Start kabinetsperiode – input 2% bbp
– Aan het begin van een kabinetsperiode wordt bij de Startnota vastgesteld hoeveel geld nodig is om aan 2% bbp (input) te voldoen volgens de meest recente schatting van het bbp door het CPB. Het CPB maakt een inschatting welk deel bestaat uit veranderingen in de prijs of het volume die samen het (nominale) bbp opmaken.
– Het geld dat voortkomt uit de ontwikkeling van het bbp-volume wordt voor de gehele meerjarenperiode beschikbaar gesteld op de Defensiebegroting. De meerjarenperiode die bij Startnota zichtbaar is, wordt aangeduid als de «Oorspronkelijke meerjarenperiode». Het uitgavenniveau van het laatste jaar in de oorspronkelijke meerjarenperiode wordt plat doorgetrokken en is beschikbaar voor Defensie om te investeren (zie figuur 10). De voor 2% benodigde volumeoploop na de oorspronkelijke meerjarenperiode wordt apart gereserveerd op de Aanvullende Post. Op deze manier hebben toekomstige kabinetten de ruimte om keuzes te maken over welke defensiecapaciteiten te zijner tijd nodig zijn, terwijl het huidige kabinet wel de structurele effecten van de nu gemaakte keuzes kan verwerken.

-- Opdracht --
Geeft u het vervolg van de tekst over de financiering van de 2%-bbp-norm voor Defensie, te beginnen na de laatste zin. Het volgende materiaal is afkomstig uit een andere bron.

Tekst en locaties van items:
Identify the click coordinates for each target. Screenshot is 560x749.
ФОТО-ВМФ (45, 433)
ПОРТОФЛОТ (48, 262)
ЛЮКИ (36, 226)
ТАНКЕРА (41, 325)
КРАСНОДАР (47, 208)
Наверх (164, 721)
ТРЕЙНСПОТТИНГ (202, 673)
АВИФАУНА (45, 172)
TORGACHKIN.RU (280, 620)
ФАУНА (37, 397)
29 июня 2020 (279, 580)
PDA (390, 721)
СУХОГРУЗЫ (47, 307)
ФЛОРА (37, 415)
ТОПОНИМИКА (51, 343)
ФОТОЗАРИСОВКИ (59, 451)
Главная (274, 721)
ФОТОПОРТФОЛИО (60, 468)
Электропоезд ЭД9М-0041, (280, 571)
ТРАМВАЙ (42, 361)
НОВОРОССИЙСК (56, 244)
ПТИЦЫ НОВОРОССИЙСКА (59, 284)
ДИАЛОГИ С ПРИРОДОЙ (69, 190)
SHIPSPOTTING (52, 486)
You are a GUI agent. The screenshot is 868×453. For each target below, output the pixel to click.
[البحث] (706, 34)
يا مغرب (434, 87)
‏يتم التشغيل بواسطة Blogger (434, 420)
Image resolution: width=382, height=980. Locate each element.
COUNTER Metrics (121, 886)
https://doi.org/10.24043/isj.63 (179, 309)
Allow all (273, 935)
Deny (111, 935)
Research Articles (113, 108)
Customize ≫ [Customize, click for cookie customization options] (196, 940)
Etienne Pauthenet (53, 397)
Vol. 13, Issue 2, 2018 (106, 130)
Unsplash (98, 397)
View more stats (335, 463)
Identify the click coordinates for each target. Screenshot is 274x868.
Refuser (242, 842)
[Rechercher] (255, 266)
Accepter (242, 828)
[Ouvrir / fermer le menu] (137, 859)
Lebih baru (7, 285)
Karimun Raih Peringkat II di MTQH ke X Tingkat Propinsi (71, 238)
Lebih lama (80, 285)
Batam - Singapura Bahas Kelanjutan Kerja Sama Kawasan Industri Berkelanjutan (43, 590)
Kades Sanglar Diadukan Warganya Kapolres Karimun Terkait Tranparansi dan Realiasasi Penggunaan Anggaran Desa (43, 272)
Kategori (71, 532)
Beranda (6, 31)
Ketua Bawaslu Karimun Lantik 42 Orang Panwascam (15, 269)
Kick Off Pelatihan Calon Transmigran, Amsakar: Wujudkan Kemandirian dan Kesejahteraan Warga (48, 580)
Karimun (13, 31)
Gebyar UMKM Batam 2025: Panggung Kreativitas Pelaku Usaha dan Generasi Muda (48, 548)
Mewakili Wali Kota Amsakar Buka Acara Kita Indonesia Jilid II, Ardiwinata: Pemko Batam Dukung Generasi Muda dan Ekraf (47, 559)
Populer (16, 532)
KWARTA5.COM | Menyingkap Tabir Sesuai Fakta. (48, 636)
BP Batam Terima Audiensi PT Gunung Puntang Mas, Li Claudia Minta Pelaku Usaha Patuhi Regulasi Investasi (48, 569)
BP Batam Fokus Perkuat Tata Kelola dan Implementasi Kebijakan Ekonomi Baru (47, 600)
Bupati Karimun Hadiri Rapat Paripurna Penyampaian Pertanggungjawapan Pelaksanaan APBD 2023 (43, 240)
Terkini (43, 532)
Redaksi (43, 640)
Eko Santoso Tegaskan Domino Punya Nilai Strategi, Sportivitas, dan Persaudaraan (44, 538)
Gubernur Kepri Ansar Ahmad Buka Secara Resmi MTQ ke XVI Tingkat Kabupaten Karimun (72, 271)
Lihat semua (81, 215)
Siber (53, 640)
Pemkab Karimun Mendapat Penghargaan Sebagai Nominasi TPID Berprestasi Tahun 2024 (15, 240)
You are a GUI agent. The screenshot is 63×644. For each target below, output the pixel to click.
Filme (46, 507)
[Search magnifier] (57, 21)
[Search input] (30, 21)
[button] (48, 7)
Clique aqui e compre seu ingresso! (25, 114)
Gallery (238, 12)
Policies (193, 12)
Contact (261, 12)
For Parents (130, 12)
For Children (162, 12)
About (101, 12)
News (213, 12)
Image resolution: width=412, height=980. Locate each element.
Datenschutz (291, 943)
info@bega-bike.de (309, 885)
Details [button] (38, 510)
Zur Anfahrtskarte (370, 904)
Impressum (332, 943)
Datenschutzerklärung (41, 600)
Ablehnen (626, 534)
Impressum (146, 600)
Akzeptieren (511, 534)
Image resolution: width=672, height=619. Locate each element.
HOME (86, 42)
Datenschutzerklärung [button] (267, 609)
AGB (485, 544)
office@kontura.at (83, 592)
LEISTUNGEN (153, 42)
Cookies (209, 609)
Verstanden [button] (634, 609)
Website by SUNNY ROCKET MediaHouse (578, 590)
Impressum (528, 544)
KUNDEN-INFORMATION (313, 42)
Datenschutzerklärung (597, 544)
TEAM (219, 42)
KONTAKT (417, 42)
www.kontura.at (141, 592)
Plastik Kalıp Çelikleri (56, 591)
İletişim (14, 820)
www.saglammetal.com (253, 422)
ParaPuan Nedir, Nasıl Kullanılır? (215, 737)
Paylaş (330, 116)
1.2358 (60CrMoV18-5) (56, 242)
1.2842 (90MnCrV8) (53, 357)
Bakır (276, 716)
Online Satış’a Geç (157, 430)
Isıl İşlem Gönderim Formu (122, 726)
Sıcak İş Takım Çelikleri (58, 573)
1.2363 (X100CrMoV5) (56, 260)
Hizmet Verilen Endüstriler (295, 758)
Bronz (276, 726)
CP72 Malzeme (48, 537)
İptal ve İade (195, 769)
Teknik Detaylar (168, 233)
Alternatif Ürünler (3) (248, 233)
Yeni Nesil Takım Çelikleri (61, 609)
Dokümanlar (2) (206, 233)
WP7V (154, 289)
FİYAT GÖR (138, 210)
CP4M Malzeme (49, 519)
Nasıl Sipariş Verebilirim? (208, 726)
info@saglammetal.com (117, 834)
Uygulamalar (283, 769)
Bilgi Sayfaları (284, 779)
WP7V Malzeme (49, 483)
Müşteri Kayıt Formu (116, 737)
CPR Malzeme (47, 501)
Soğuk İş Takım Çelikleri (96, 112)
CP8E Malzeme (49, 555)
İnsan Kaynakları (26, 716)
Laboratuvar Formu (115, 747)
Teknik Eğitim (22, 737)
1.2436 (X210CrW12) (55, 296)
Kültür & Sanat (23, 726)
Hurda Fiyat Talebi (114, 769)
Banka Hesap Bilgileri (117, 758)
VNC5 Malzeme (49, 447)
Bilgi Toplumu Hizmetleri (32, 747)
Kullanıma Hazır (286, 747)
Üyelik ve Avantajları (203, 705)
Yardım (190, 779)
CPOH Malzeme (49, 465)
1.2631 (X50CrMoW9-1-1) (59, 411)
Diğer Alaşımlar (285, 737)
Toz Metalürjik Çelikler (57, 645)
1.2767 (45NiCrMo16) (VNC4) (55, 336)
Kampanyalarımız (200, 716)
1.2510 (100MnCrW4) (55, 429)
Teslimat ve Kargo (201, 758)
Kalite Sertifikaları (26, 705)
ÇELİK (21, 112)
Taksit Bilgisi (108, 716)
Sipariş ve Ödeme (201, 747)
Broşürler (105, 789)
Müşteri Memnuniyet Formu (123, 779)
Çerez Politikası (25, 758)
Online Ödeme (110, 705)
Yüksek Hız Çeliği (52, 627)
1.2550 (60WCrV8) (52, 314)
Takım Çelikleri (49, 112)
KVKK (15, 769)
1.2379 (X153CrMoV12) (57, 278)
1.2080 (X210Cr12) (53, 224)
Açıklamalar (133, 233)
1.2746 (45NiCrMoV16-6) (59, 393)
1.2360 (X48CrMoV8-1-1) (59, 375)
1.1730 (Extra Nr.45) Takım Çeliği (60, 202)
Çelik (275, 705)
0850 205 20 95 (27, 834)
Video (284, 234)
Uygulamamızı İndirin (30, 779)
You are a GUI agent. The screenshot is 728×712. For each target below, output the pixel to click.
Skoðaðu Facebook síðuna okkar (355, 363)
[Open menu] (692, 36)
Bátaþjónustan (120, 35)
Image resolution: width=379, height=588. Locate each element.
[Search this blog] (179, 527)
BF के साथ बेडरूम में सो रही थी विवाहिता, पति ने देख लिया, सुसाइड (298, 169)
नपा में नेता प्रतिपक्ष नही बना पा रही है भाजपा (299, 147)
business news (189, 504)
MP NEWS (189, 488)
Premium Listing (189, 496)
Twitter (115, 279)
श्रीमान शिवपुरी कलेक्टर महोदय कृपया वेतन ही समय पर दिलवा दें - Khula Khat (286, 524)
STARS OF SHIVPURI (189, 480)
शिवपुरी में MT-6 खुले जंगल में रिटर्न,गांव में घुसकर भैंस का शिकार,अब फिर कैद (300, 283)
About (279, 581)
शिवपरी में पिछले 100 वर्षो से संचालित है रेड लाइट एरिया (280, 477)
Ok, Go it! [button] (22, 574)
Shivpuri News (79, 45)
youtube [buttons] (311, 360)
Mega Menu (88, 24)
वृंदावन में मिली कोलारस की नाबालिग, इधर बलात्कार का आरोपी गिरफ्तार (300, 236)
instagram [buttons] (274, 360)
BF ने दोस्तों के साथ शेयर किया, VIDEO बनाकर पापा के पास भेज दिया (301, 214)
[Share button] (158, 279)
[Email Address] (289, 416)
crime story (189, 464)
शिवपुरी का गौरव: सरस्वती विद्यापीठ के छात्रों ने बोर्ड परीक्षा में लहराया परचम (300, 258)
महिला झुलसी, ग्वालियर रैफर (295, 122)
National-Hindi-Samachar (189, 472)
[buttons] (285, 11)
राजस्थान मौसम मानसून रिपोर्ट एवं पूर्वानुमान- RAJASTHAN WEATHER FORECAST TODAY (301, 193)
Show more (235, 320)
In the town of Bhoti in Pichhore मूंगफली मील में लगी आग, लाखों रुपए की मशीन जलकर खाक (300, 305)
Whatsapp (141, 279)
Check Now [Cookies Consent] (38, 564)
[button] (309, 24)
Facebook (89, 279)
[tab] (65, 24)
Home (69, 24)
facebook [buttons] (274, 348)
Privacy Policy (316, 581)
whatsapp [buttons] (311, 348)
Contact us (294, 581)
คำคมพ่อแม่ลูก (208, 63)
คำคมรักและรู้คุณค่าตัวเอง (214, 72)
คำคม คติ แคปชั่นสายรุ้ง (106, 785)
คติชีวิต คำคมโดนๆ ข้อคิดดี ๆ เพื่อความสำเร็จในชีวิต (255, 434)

-- Antwoord --
– Het geld voor de vergoeding van prijsontwikkelingen wordt bepaald op basis van de geschatte prijsontwikkeling van het bbp. Hiermee volgt het niet meer de loon- en prijsontwikkeling (LPO) systematiek. Het hanteren van de LPO systematiek zou immers kunnen leiden tot afwijkingen t.o.v. de 2% bbp. De reservering voor de prijsontwikkeling van het bbp wordt geplaatst op de Aanvullende Post (AP) bij Financiën. Jaarlijks wordt er bij de Voorjaarsnota een tranche uitgekeerd voor de prijsontwikkeling in het lopende jaar, dit kan worden gezien als een plak bovenop bestaande budgetten. Op deze manier blijft de begroting in prijzen van het uitvoeringsjaar waardoor de vergelijkbaarheid met andere begrotingen behouden blijft.
Figuur 9 Verdeling volumeontwikkeling defensie-uitgaven18

Jaarlijkse «input»-bijstelling (ofwel noemersturing)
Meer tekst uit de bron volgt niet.